100K Euro to invest Turkish Lira

no no ....... is there ever such a thing. =)

it is however a pretty good money spinner with limited losses. If it goes against you with the interest you receive, you are likely to end up close to what you started with, with the potential of making a few bob.
 
it is however a pretty good money spinner with limited losses. If it goes against you with the interest you receive, you are likely to end up close to what you started with, with the potential of making a few bob.
Sorry to labour a point, but this depends greatly on how far it goes against you. If it goes against you by more than 10%, then you don't end up with what you started out with.

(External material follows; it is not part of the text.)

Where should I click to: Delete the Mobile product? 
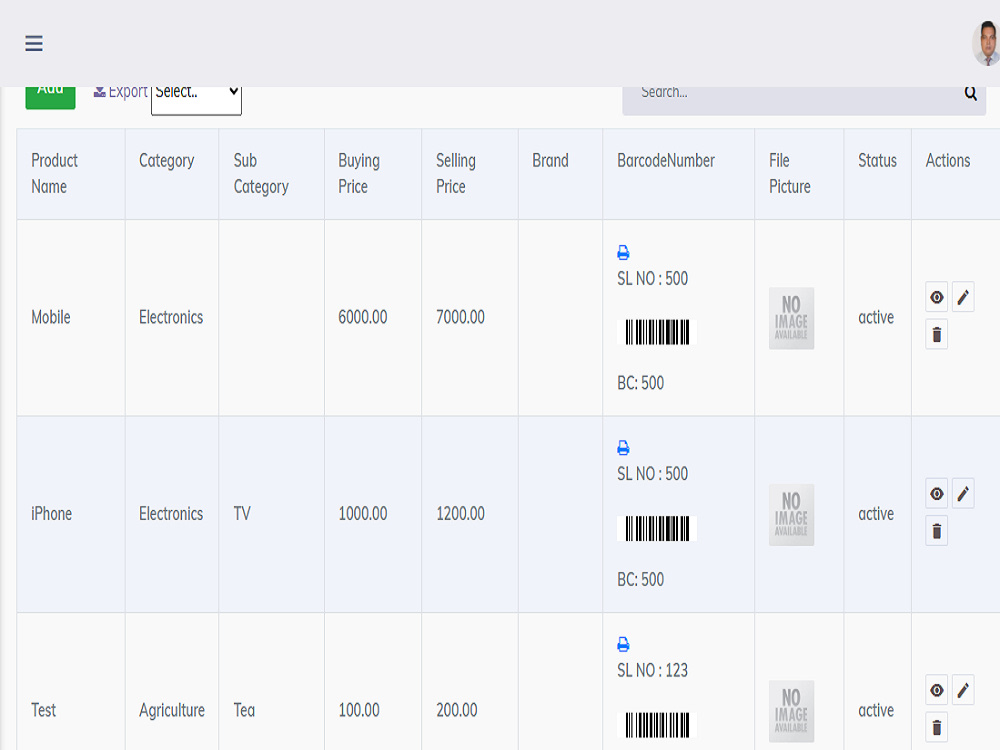[936, 334]
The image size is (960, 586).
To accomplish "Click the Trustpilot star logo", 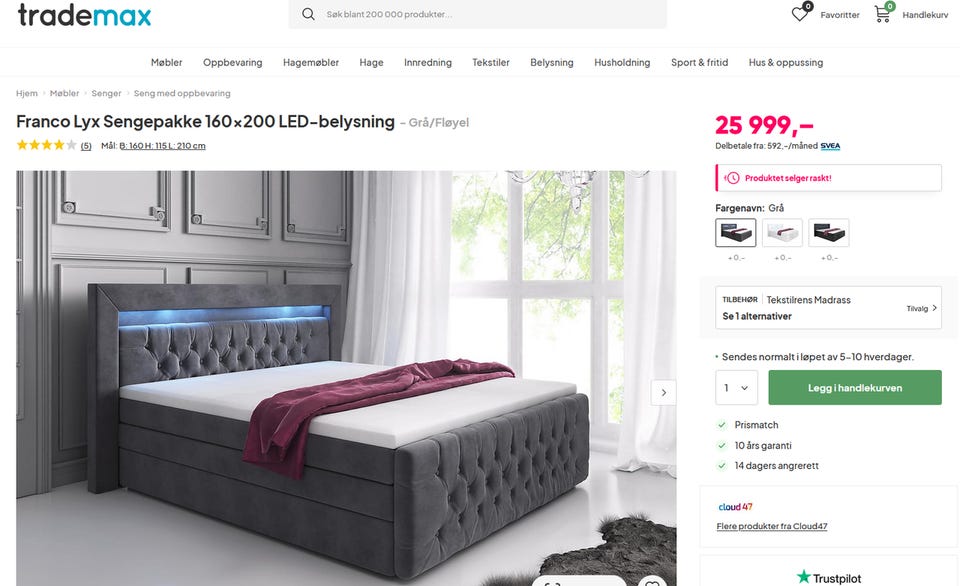I will coord(803,577).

What kind of fees/commissions will brokers take out of these transactions?
 
it all depends on timescale

Currency's fluxuate all of the time (particularly TRY) as you know and within a month period the rate may decline 10% and the increase 15% thus giving you scope to buy low and sell at the top.

It is a waiting game .... yes there is the small potential that it may take months for the rate to return to an acceptable rate but you would be still getting the 10% interest.

It is not for anyone who cannot be flexible with their funds.

only fees would be on the currency transaction, depending off the amount around 0.5% off interbank, of which would be factored into the rate at his end so wouldn't be taken out of the clients profit.
 
it all depends on timescale

Currency's fluxuate all of the time (particularly TRY) as you know and within a month period the rate may decline 10% and the increase 15% thus giving you scope to buy low and sell at the top.

It is a waiting game .... yes there is the small potential that it may take months for the rate to return to an acceptable rate but you would be still getting the 10% interest.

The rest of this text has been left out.